_Work to do_
Retype each of the lines below with no changes.

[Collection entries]
* * * * *
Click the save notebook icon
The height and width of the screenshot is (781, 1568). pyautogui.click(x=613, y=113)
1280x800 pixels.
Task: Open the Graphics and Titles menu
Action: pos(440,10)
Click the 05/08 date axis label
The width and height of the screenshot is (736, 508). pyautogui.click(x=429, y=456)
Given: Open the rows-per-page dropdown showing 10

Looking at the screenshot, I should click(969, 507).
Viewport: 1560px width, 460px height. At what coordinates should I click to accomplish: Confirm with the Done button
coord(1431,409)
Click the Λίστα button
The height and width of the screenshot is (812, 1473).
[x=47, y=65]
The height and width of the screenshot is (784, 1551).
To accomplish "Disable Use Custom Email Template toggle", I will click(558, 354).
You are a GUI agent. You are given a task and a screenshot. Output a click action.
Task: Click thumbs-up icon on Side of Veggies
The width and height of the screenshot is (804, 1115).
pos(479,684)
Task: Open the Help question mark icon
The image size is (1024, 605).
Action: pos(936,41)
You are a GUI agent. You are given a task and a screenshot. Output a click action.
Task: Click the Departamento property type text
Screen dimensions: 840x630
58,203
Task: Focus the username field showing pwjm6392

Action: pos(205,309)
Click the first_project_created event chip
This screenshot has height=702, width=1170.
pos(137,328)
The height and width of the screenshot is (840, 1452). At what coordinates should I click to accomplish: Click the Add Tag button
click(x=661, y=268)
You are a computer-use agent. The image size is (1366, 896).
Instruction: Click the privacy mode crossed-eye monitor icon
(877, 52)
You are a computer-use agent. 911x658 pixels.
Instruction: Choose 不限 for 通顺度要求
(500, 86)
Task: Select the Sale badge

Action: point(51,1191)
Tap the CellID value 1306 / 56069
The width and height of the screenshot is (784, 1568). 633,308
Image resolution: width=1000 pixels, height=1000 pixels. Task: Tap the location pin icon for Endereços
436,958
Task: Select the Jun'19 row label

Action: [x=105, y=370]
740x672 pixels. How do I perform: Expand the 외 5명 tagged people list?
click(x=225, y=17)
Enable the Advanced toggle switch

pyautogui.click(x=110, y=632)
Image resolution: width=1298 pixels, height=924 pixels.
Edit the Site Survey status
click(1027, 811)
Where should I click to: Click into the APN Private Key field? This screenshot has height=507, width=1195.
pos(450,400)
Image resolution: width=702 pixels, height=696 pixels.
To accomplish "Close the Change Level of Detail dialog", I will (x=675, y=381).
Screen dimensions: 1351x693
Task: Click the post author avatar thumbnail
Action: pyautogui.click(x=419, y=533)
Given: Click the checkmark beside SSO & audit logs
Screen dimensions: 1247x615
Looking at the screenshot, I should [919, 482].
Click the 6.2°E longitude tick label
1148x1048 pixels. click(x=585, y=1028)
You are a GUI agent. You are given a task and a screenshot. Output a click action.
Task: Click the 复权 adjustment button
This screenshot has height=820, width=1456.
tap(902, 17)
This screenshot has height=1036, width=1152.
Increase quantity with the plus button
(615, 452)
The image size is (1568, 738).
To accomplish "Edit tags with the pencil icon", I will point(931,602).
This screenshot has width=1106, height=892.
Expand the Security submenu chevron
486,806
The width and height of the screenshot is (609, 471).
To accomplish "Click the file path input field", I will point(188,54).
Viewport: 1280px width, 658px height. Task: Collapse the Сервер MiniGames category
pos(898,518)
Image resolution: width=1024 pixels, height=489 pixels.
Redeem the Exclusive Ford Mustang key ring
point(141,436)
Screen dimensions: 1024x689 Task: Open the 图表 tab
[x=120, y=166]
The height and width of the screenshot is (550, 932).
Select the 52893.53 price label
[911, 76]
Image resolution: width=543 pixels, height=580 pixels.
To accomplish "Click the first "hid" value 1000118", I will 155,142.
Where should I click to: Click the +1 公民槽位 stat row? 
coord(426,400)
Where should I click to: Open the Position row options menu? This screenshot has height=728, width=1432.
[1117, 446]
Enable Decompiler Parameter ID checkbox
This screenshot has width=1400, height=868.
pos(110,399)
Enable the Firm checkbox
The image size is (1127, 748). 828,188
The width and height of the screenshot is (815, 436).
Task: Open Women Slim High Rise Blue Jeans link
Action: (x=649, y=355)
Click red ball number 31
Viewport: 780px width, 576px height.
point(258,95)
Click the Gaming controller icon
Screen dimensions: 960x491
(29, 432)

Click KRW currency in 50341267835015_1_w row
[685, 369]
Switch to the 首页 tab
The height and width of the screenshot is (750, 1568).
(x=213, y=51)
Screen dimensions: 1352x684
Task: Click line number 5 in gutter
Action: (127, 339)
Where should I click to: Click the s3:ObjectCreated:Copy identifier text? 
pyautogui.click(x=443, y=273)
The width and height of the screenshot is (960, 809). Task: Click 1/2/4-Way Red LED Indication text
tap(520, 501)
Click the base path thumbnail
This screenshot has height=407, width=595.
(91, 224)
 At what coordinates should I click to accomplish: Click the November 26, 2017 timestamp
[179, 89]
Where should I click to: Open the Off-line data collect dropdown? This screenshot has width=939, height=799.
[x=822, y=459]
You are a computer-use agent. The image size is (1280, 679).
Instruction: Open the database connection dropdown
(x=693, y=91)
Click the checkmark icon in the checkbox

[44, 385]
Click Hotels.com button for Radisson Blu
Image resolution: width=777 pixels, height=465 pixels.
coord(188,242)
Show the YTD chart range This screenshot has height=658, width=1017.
* * * * *
_Reply_
Click the save notebook icon
The height and width of the screenshot is (781, 1568). pyautogui.click(x=613, y=113)
1280x800 pixels.
Task: Open the Graphics and Titles menu
Action: pos(440,10)
Click the 05/08 date axis label
The width and height of the screenshot is (736, 508). pyautogui.click(x=429, y=456)
Given: Open the rows-per-page dropdown showing 10

Looking at the screenshot, I should click(969, 507).
Viewport: 1560px width, 460px height. At what coordinates should I click to accomplish: Confirm with the Done button
coord(1431,409)
Click the Λίστα button
The height and width of the screenshot is (812, 1473).
[x=47, y=65]
The height and width of the screenshot is (784, 1551).
To accomplish "Disable Use Custom Email Template toggle", I will click(558, 354).
You are a GUI agent. You are given a task and a screenshot. Output a click action.
Task: Click thumbs-up icon on Side of Veggies
The width and height of the screenshot is (804, 1115).
pos(479,684)
Task: Open the Help question mark icon
The image size is (1024, 605).
Action: pos(936,41)
You are a GUI agent. You are given a task and a screenshot. Output a click action.
Task: Click the Departamento property type text
Screen dimensions: 840x630
58,203
Task: Focus the username field showing pwjm6392

Action: pos(205,309)
Click the first_project_created event chip
This screenshot has height=702, width=1170.
pos(137,328)
The height and width of the screenshot is (840, 1452). At what coordinates should I click to accomplish: Click the Add Tag button
click(x=661, y=268)
You are a computer-use agent. The image size is (1366, 896).
Instruction: Click the privacy mode crossed-eye monitor icon
(877, 52)
You are a computer-use agent. 911x658 pixels.
Instruction: Choose 不限 for 通顺度要求
(500, 86)
Task: Select the Sale badge

Action: point(51,1191)
Tap the CellID value 1306 / 56069
The width and height of the screenshot is (784, 1568). 633,308
Image resolution: width=1000 pixels, height=1000 pixels. Task: Tap the location pin icon for Endereços
436,958
Task: Select the Jun'19 row label

Action: [x=105, y=370]
740x672 pixels. How do I perform: Expand the 외 5명 tagged people list?
click(x=225, y=17)
Enable the Advanced toggle switch

pyautogui.click(x=110, y=632)
Image resolution: width=1298 pixels, height=924 pixels.
Edit the Site Survey status
click(1027, 811)
Where should I click to: Click into the APN Private Key field? This screenshot has height=507, width=1195.
pos(450,400)
Image resolution: width=702 pixels, height=696 pixels.
To accomplish "Close the Change Level of Detail dialog", I will (x=675, y=381).
Screen dimensions: 1351x693
Task: Click the post author avatar thumbnail
Action: pyautogui.click(x=419, y=533)
Given: Click the checkmark beside SSO & audit logs
Screen dimensions: 1247x615
Looking at the screenshot, I should [919, 482].
Click the 6.2°E longitude tick label
1148x1048 pixels. click(x=585, y=1028)
You are a GUI agent. You are given a task and a screenshot. Output a click action.
Task: Click the 复权 adjustment button
This screenshot has height=820, width=1456.
tap(902, 17)
This screenshot has height=1036, width=1152.
Increase quantity with the plus button
(615, 452)
The image size is (1568, 738).
To accomplish "Edit tags with the pencil icon", I will point(931,602).
This screenshot has width=1106, height=892.
Expand the Security submenu chevron
486,806
The width and height of the screenshot is (609, 471).
To accomplish "Click the file path input field", I will point(188,54).
Viewport: 1280px width, 658px height. Task: Collapse the Сервер MiniGames category
pos(898,518)
Image resolution: width=1024 pixels, height=489 pixels.
Redeem the Exclusive Ford Mustang key ring
point(141,436)
Screen dimensions: 1024x689 Task: Open the 图表 tab
[x=120, y=166]
The height and width of the screenshot is (550, 932).
Select the 52893.53 price label
[911, 76]
Image resolution: width=543 pixels, height=580 pixels.
To accomplish "Click the first "hid" value 1000118", I will 155,142.
Where should I click to: Click the +1 公民槽位 stat row? 
coord(426,400)
Where should I click to: Open the Position row options menu? This screenshot has height=728, width=1432.
[1117, 446]
Enable Decompiler Parameter ID checkbox
This screenshot has width=1400, height=868.
pos(110,399)
Enable the Firm checkbox
The image size is (1127, 748). 828,188
The width and height of the screenshot is (815, 436).
Task: Open Women Slim High Rise Blue Jeans link
Action: (x=649, y=355)
Click red ball number 31
Viewport: 780px width, 576px height.
point(258,95)
Click the Gaming controller icon
Screen dimensions: 960x491
(29, 432)

Click KRW currency in 50341267835015_1_w row
[685, 369]
Switch to the 首页 tab
The height and width of the screenshot is (750, 1568).
(x=213, y=51)
Screen dimensions: 1352x684
Task: Click line number 5 in gutter
Action: (127, 339)
Where should I click to: Click the s3:ObjectCreated:Copy identifier text? 
pyautogui.click(x=443, y=273)
The width and height of the screenshot is (960, 809). Task: Click 1/2/4-Way Red LED Indication text
tap(520, 501)
Click the base path thumbnail
This screenshot has height=407, width=595.
(91, 224)
 At what coordinates should I click to accomplish: Click the November 26, 2017 timestamp
[179, 89]
Where should I click to: Open the Off-line data collect dropdown? This screenshot has width=939, height=799.
[x=822, y=459]
You are a computer-use agent. The image size is (1280, 679).
Instruction: Open the database connection dropdown
(x=693, y=91)
Click the checkmark icon in the checkbox

[44, 385]
Click Hotels.com button for Radisson Blu
Image resolution: width=777 pixels, height=465 pixels.
coord(188,242)
Show the YTD chart range This screenshot has height=658, width=1017.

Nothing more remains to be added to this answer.